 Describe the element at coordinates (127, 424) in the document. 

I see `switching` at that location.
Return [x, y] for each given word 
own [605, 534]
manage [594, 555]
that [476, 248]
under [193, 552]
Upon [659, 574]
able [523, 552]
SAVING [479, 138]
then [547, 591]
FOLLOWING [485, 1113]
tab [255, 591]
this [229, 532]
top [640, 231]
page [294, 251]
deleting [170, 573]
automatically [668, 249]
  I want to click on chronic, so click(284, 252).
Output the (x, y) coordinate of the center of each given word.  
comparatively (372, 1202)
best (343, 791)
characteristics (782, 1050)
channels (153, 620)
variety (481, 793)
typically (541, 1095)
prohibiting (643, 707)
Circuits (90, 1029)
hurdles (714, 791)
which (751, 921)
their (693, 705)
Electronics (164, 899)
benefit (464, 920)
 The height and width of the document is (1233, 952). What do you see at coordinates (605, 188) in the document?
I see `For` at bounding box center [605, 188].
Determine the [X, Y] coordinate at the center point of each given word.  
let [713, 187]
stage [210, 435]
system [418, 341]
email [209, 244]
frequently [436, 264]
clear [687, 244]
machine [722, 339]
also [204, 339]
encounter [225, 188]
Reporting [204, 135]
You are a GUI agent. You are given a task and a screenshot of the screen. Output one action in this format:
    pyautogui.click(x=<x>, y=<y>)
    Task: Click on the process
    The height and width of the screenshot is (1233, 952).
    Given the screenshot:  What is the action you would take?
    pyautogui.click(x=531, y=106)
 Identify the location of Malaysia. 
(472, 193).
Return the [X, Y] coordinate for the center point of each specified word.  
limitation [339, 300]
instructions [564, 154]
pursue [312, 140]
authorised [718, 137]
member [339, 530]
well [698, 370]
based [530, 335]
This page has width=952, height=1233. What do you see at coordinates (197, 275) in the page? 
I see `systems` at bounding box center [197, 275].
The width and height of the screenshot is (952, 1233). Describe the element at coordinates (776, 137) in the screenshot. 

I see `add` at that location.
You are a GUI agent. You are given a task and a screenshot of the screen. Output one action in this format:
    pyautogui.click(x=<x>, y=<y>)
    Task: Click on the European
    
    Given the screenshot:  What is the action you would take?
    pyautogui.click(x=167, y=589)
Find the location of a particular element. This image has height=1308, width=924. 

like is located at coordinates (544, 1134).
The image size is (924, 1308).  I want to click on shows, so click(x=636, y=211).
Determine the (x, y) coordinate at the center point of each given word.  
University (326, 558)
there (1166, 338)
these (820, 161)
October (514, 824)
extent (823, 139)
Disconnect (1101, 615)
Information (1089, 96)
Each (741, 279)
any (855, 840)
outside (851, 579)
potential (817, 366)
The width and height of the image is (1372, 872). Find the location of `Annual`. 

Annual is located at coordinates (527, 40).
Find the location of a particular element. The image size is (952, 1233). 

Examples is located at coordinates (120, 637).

> _What you have to do_:
Extract every line above that contains the word "size".

> _Exercise answer_:
The image size is (924, 1308).  I want to click on shows, so click(x=636, y=211).
Find the location of a particular element. The image size is (952, 1233). 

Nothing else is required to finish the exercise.